Bridging Discrete and Differential Entropy

For a discrete random variable \(X\) (a random variable whose range \(\mathcal{X}\) is countable) with probability mass function \(p(x) = P(X = x)\), we can define the (Shannon or discrete) entropy of the random variable as \[ H[X] = -E[\log_{2} p(X)] = - \sum_{x \in \mathcal{X}} p(x) \log_{2} p(x).\] That is, the entropy of the random variable is the expected value of one over the probability mass function.

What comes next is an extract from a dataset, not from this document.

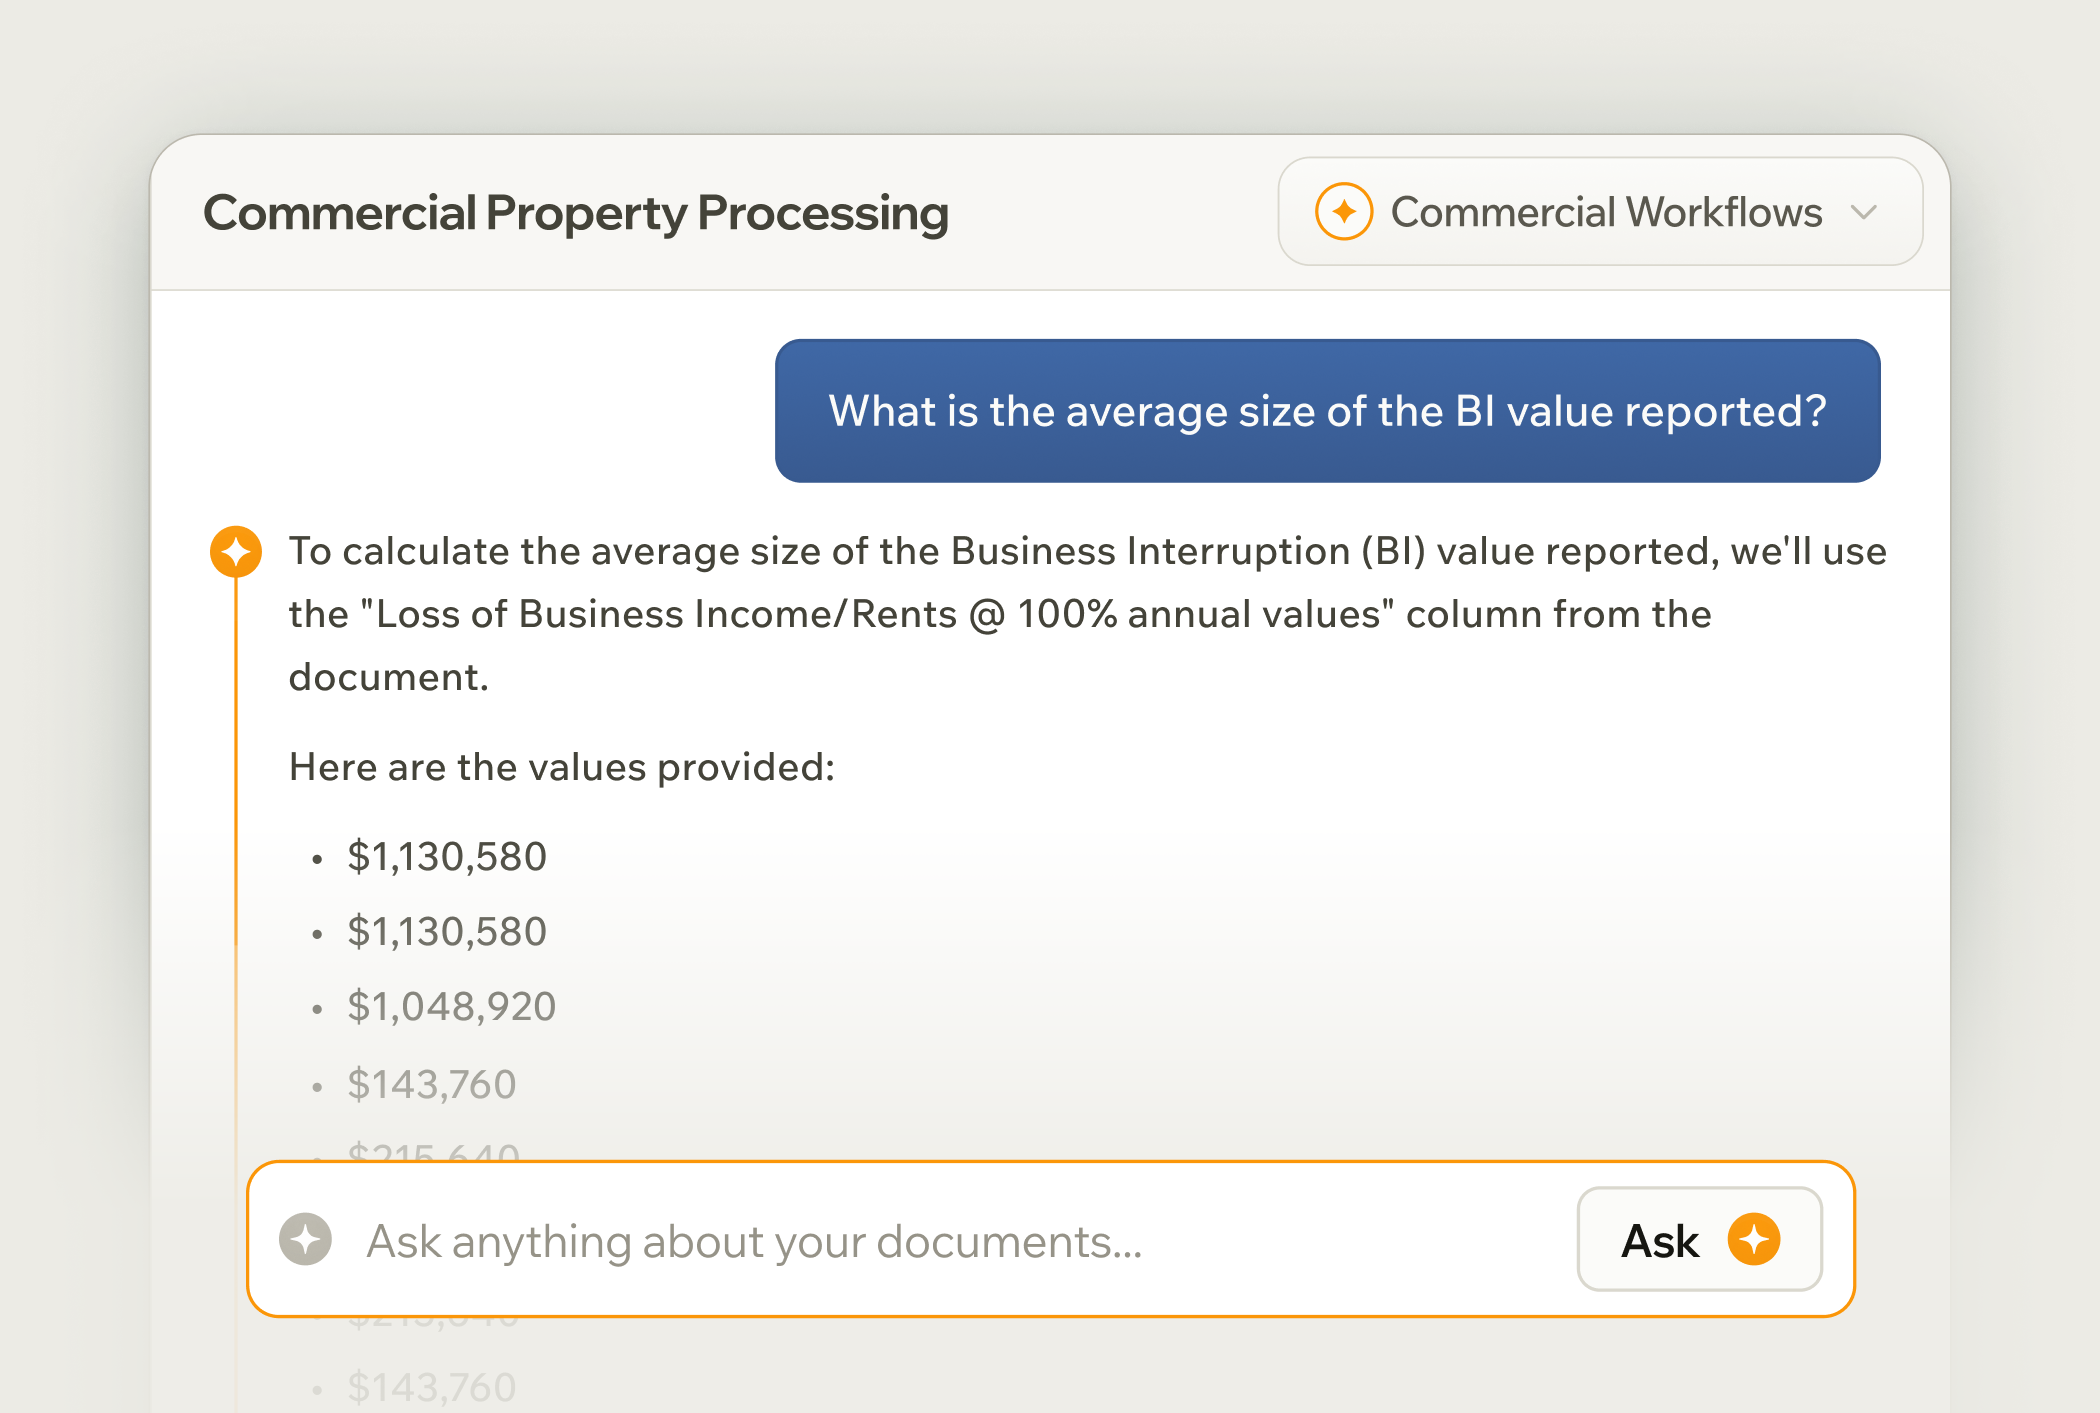Select the blue user question bubble
The width and height of the screenshot is (2100, 1413).
click(1327, 411)
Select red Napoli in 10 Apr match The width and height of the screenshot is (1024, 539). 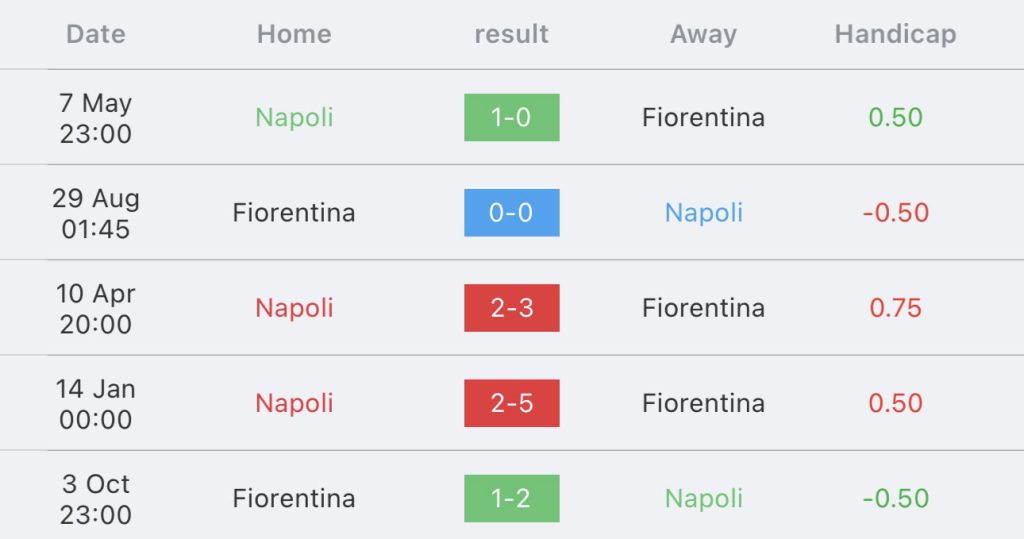pos(294,308)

For a continuous random variable \(X\) (a random variable who admits a density over its range \(\mathcal{X}\)) with probability density function \(f(x)\), we can define the differential entropy of the random variable as \[ h[X] = -E[\log_{2} f(X)] = - \int_{\mathcal{X}} f(x) \log_{2} f(x) \, dx.\]

In both cases, we should make the disclaimer, "If the sum / integral exists." For what follows, assume that it does.

The Shannon / discrete entropy can be interpreted in many ways that capture what we usually mean when we talk about 'uncertainty.' For example, the Shannon entropy of a random variable is directly related to the minimum expected number of binary questions necessary to identify the random variable. The larger the entropy, the more questions we'll have to ask, the more uncertain we are about the identity of the random variable.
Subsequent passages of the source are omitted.